Read the excerpt below, courtesy of ABC News, and weep for the innocent.
After assessing 39 children under the age of 18, she described conditions for unaccompanied minors at the McAllen facility as including "extreme cold temperatures, lights on 24 hours a day, no adequate access to medical care, basic sanitation, water, or adequate food."
All the children who were seen showed evidence of trauma, Lucio Sevier reported, and the teens spoke of having no access to hand washing during their entire time in custody. She compared it to being "tantamount to intentionally causing the spread of disease."
In an interview with ABC News, Lucio Sevier said the facility "felt worse than jail."
"It just felt, you know, lawless," she said. "I mean, imagine your own children there. I can't imagine my child being there and not being broken."
Conditions for infants were even more appalling, according to the medical declaration. Many teen mothers in custody described not having the ability to wash their children’s bottle.
This should be a national outrage and yet the Republican party has been quiet. It dutifully genuflects to Trump, which means it endorses all these atrocities against humanity.
We can debate the use of the term ‘concentration camps’ in describing the torture that these children are experiencing at these facilities jails, but as this perceptive excerpt from a Salt Lake Tribune editorial warns—atrocities against humanity begin In stages and this process is playing out right now in the United States or America.

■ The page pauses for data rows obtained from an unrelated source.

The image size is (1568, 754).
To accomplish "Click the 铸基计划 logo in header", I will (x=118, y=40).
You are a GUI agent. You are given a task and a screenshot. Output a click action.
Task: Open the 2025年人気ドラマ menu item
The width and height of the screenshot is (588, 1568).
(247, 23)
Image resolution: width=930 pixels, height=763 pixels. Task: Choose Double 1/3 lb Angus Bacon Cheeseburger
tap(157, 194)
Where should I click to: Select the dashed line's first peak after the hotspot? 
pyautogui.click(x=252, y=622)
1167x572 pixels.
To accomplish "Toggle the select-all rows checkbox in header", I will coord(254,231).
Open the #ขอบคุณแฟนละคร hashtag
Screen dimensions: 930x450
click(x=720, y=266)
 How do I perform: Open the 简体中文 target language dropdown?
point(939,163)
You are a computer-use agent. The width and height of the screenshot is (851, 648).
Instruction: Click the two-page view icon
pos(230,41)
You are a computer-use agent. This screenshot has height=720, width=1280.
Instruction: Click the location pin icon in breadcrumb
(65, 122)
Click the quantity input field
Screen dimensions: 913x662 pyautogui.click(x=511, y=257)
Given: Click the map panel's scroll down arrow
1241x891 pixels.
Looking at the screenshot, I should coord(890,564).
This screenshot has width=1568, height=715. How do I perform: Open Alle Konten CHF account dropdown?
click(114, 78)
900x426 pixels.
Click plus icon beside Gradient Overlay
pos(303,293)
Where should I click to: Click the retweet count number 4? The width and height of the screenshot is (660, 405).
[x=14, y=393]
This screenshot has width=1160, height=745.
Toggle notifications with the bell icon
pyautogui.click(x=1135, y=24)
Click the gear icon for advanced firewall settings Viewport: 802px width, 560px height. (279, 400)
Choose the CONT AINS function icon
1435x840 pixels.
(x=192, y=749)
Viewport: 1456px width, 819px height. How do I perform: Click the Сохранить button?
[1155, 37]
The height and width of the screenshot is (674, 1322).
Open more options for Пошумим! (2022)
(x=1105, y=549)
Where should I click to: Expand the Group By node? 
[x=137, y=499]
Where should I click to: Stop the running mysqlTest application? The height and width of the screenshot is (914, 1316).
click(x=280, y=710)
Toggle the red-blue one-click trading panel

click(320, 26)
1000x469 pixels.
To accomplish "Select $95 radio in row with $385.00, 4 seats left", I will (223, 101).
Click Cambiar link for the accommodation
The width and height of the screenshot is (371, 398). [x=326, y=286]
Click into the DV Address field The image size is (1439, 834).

But the Holocaust didn’t begin with gas chambers, and it’s not business as usual in America right now. We already know that the path to atrocity can be a process, and that the Holocaust began with dehumanizing propaganda, with discriminatory laws, with roundups and deportations, and with internment. Those things are happening in our country today, and they’re known as some of the stages of genocide first articulated by Genocide Watch in 1996.
I would rather see politicians like Rep. Alexandria Ocasio-Cortez being bold in their assessment of these vile acts against humanity and we shouldn’t treat this as a political strategy about whether the use of this term is absolutely correct in this situation and how it will be perceived by Americans.
We need to touch the conscience and soul of as many Americans as possible right now in this moment in history. If calling these Trump jails ‘concentration camps’ to get Americans to wake up, think and re-evaluate what’s going on in these torture camps—maybe we can avoid repeating history again and that’s a good thing.